本篇为笔者第一次进行神经网络加速器设计的工程开发流程,在此做如下整理。
python环境:python:3.6.13;tensorflow:1.14.0;numpy:1.16.0
硬件环境:vivado2019,vivado_hls2019,pynq-Z1(xc7z020clg400-1)
本神经网络主要是进行图像识别,在人眼中图片是带有颜色的,而在电脑中图片的颜色则是使用0-1之间的灰度值表示,最为简单的黑白照片便是使用0表示白色,1表示黑色,中间值表示灰度。彩色图片则是采用红绿蓝(RGB)进行三通道混合表示。传统的数字识别思路为:对于图片中的每个像素点即矩阵中每个位置的点,对应于不同的分类结果(0-9)都一个支持率,之后将图像中对于每个分类的支持率全部加起来,支持率最高的分类就作为这张图片的识别结果,即 y = softmax(wx + b)。(其中softmax对计算结果进行归一化处理方便训练过程中的反向传播计算)
代码部分:
from tensorflow.examples.tutorials.mnist import input_data
mnist = input_data.read_data_sets("MNIST_data/", one_hot=True)
import tensorflow as tf
x = tf.placeholder(tf.float32, [None, 784])
W = tf.Variable(tf.zeros([784, 10]))
b = tf.Variable(tf.zeros([10]))
y = tf.nn.softmax(tf.matmul(x, W) + b)
y_ = tf.placeholder(tf.float32, [None, 10])
cross_entropy = tf.reduce_mean(-tf.reduce_sum(y_ * tf.log(y), reduction_indices=[1]))
train_step = tf.train.GradientDescentOptimizer(0.5).minimize(cross_entropy)
sess = tf.InteractiveSession()
init = tf.global_variables_initializer()
sess.run(init)
for _ in range(1000):
batch_xs, batch_ys = mnist.train.next_batch(100)
sess.run(train_step, {x: batch_xs, y_: batch_ys})
#print(sess.run(tf.matmul(x, W) + b, {x: mnist.test.images}))
correct_prediction = tf.equal(tf.argmax(y, 1), tf.argmax(y_, 1))
accuracy = tf.reduce_mean(tf.cast(correct_prediction, tf.float32))
print(sess.run(accuracy, {x: mnist.test.images, y_: mnist.test.labels}))
通过卷积和池化不断地对图片信息进行提取,最后在全连接中实现结果的输出。同时卷积神经网络考虑到具有一定的泛化能力(不同数据集上的准确度应该都较高),会加入dropout以防止过拟合,即会在神经网络的训练过程中随机地打开或关闭一些层。
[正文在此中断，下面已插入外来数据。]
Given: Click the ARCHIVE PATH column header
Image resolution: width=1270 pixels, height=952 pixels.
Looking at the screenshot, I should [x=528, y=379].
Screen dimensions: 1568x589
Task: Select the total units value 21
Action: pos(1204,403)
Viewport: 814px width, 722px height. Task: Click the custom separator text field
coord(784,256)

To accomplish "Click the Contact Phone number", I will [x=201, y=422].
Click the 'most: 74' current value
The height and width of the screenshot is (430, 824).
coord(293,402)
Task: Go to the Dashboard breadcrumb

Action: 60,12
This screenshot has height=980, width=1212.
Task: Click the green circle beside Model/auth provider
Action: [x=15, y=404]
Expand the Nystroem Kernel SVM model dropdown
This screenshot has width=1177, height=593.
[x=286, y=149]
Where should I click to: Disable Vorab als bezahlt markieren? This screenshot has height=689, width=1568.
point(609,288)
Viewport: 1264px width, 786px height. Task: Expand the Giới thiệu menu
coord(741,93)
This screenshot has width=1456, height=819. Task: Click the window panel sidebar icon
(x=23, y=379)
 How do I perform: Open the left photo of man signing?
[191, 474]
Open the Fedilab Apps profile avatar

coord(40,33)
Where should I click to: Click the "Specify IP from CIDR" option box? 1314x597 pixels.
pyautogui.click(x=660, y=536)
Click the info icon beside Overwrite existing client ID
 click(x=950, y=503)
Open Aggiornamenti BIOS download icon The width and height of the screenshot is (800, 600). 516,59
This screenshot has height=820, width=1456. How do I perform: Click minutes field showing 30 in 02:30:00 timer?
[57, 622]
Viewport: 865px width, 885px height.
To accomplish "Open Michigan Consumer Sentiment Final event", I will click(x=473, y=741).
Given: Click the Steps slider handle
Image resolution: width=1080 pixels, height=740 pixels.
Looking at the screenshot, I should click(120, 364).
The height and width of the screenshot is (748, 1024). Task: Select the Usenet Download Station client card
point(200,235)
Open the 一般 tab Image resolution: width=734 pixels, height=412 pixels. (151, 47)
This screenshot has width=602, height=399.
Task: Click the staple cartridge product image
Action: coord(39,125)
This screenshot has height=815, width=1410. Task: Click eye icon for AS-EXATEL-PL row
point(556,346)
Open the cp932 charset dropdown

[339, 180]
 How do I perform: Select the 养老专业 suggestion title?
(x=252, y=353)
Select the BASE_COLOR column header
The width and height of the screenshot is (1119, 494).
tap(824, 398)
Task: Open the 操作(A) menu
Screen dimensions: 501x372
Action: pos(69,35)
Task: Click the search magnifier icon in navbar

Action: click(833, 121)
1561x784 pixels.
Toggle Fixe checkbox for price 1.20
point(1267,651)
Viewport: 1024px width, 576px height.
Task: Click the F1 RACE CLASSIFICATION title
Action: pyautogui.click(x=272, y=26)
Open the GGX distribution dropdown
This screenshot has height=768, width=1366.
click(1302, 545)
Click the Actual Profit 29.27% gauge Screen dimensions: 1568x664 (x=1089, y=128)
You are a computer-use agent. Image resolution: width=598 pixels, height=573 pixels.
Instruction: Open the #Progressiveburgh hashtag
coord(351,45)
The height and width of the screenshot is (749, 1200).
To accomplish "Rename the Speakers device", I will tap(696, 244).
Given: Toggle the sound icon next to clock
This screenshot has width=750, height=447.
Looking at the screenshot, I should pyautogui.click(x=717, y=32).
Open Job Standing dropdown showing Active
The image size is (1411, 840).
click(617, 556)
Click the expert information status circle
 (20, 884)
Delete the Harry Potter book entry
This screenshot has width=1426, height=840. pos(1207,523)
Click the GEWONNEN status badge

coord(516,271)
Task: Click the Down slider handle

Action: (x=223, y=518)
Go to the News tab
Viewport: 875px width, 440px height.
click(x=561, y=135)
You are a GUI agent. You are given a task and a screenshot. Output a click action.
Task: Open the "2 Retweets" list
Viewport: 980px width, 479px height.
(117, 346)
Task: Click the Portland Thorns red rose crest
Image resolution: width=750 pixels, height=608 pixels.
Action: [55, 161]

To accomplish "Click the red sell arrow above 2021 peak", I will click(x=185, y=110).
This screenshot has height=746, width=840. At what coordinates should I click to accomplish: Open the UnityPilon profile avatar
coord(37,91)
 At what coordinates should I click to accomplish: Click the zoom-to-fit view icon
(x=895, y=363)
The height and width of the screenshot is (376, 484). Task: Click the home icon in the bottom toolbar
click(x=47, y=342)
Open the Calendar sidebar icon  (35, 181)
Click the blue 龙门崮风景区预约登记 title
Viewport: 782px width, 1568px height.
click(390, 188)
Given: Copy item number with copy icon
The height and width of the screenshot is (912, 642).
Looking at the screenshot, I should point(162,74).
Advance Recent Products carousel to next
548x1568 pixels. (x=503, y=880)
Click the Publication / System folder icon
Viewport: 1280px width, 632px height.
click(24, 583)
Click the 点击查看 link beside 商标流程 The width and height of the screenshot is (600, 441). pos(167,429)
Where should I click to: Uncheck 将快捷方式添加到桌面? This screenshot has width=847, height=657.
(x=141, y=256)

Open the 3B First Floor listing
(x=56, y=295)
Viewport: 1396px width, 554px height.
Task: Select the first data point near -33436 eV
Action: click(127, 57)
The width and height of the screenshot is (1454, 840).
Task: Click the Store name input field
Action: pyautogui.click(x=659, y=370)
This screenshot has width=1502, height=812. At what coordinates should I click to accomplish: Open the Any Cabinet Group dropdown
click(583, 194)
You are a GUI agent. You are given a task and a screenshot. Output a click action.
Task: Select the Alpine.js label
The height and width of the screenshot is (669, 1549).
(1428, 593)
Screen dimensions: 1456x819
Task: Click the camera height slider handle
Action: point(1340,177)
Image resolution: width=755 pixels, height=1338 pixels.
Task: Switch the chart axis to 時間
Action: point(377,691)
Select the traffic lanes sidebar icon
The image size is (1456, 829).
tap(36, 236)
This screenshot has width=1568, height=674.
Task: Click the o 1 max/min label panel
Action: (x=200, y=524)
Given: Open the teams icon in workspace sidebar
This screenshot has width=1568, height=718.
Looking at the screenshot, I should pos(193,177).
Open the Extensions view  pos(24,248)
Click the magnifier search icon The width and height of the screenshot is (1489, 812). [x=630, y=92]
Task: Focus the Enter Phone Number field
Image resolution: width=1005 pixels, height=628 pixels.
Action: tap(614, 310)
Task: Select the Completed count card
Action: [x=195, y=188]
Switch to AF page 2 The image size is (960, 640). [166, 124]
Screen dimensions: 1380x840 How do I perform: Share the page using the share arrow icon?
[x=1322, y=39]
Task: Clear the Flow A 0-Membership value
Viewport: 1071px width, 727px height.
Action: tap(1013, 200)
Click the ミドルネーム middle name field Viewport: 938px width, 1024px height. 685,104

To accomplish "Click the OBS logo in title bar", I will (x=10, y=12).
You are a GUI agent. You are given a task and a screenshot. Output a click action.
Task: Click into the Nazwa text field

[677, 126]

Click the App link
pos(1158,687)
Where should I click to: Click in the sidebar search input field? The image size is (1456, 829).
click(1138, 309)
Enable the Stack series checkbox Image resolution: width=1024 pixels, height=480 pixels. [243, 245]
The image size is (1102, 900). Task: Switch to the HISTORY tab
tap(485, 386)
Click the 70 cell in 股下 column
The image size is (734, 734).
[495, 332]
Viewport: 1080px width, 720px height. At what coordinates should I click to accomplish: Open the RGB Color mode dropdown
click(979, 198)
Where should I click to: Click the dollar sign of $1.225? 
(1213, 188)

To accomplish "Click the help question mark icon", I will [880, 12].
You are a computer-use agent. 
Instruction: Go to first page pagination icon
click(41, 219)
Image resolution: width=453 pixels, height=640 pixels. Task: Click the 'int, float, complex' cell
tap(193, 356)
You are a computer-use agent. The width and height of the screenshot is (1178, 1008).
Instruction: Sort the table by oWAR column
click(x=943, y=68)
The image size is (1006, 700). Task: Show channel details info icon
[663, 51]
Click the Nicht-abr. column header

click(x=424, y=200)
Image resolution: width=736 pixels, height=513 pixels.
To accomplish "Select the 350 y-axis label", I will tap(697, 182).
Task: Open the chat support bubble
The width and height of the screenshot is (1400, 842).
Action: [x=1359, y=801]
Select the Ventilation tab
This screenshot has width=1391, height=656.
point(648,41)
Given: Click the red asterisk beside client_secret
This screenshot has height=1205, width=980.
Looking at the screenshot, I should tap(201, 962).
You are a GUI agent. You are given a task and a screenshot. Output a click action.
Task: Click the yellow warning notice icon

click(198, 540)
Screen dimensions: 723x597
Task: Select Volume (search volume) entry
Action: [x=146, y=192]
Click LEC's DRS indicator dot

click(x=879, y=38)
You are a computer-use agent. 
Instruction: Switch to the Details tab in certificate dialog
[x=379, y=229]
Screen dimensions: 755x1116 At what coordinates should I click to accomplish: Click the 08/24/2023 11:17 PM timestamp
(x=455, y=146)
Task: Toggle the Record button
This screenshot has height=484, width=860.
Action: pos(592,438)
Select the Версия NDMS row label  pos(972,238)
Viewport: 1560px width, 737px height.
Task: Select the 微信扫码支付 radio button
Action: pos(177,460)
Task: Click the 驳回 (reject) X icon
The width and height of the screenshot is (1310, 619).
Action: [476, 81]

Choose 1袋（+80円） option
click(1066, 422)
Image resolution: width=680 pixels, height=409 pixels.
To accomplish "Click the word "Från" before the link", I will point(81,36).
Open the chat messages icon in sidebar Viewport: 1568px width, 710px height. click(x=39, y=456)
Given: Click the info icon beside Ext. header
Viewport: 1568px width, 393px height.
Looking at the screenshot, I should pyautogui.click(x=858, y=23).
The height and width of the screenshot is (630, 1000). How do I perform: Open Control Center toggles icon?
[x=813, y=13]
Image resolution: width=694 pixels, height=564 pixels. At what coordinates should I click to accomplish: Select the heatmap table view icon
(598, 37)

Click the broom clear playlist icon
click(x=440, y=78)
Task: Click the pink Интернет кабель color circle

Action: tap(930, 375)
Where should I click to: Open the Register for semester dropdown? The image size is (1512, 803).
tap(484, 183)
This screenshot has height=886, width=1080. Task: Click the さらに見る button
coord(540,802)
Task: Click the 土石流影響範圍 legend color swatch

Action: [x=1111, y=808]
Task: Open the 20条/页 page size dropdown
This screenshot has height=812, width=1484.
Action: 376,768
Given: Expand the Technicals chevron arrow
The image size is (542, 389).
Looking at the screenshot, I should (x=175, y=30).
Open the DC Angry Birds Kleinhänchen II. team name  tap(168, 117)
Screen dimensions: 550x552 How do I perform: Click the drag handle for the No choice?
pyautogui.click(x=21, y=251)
此处为数据存储代码,进过训练以后的神经网络每一层的代码需要存储下来,方便后续硬件端进行计算,这里需要注意的是为了和后面硬件端C语言的函数读取方式一致,需要根据存储数据的维度进行分类,而不是简单读入。
def Record_Tensor(tensor,name):
print ("Recording tensor "+name+" ...")
f = open('./record/'+name+'.dat', 'w')
array=tensor.eval();
#print ("The range: ["+str(np.min(array))+":"+str(np.max(array))+"]")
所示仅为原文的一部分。